-- Extract to read --
== Segment start ==

The chairman of the Sydney Swans has sent an SOS back to AFL bosses in Melbourne as the COVID-19 pandemic looks set to obliterate any traction the AFL has made in New South Wales and Queensland in the last few decades.

Andrew Pridham of the Swans has credited ARLC chair Peter V’landys for his fortification of the NRL’s own backyard in recent months and given AFL types down south some true perspective on the real lay of the land north of Albury-Wodonga.

“The amount of media content they command in Sydney, it’d be 10 times what the AFL gets,” the Swans boss told The Age.

“If left unchecked, it’s a big risk. Peter V’landys has really grabbed the imagination of NSW. They’re probably going to put another NRL team in Queensland, Brisbane, so they’ll have more content there.

== Segment end ==

-- Records provided --

== Segment start ==

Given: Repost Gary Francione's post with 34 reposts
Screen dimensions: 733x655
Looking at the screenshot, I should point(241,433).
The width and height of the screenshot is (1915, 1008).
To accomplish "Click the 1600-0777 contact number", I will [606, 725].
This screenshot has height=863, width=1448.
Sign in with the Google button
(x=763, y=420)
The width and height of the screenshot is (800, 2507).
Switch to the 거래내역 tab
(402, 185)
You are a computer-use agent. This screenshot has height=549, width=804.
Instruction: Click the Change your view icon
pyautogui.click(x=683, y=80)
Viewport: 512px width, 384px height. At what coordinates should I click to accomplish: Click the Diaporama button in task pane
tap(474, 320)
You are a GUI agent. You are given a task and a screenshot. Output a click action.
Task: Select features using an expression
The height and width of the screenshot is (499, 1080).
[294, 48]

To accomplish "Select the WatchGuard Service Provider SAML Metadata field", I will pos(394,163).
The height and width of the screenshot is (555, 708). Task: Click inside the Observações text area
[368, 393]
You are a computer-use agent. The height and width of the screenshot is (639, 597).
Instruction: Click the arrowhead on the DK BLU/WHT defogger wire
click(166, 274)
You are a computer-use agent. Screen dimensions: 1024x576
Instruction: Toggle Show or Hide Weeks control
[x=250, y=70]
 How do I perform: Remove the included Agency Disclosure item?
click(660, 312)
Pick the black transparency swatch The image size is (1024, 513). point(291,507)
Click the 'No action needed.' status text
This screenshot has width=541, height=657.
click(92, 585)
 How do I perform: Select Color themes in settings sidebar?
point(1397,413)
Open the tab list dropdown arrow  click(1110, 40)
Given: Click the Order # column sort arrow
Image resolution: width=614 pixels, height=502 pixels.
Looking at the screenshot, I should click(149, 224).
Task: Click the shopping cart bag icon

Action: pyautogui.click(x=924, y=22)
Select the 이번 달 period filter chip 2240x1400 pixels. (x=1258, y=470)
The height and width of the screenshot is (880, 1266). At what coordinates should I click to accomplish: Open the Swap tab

== Segment end ==

-- Instructions --
1 – Translate this sentence from the Swans article into Spanish: "Peter V’landys has really grabbed the imagination of NSW."
2 – Substitute "Melbourne" for "Sydney" in the Swans article, starting with "Andrew Pridham of" and going on through "more content there.".
3 – Resume the Swans article after its final sentence and carry it on.

-- Answer set --
1 – Peter V’landys realmente ha cautivado la imaginación de NSW.

2 –
Andrew Pridham of the Swans has credited ARLC chair Peter V’landys for his fortification of the NRL’s own backyard in recent months and given AFL types down south some true perspective on the real lay of the land north of Albury-Wodonga.

“The amount of media content they command in Melbourne, it’d be 10 times what the AFL gets,” the Swans boss told The Age.

“If left unchecked, it’s a big risk. Peter V’landys has really grabbed the imagination of NSW. They’re probably going to put another NRL team in Queensland, Brisbane, so they’ll have more content there.

3 –
“And this is in a landscape where the four AFL clubs in the northern states aren’t particularly financially strong. I think in the AFL, we’re all guilty of equating on-field success to off-field success, and it’s not the way to look at it.”

And Pridham pointed out what rugby league supporters have been banging on about for years – it isn’t all about how many fans you get to go to a game with rugby league dominating the television ratings for the past few years.

“ … I think the lens in the southern states tends to be that the way to measure the interest in sport is the number of people that go to the games. It’s one measure, but it’s not the only measure.”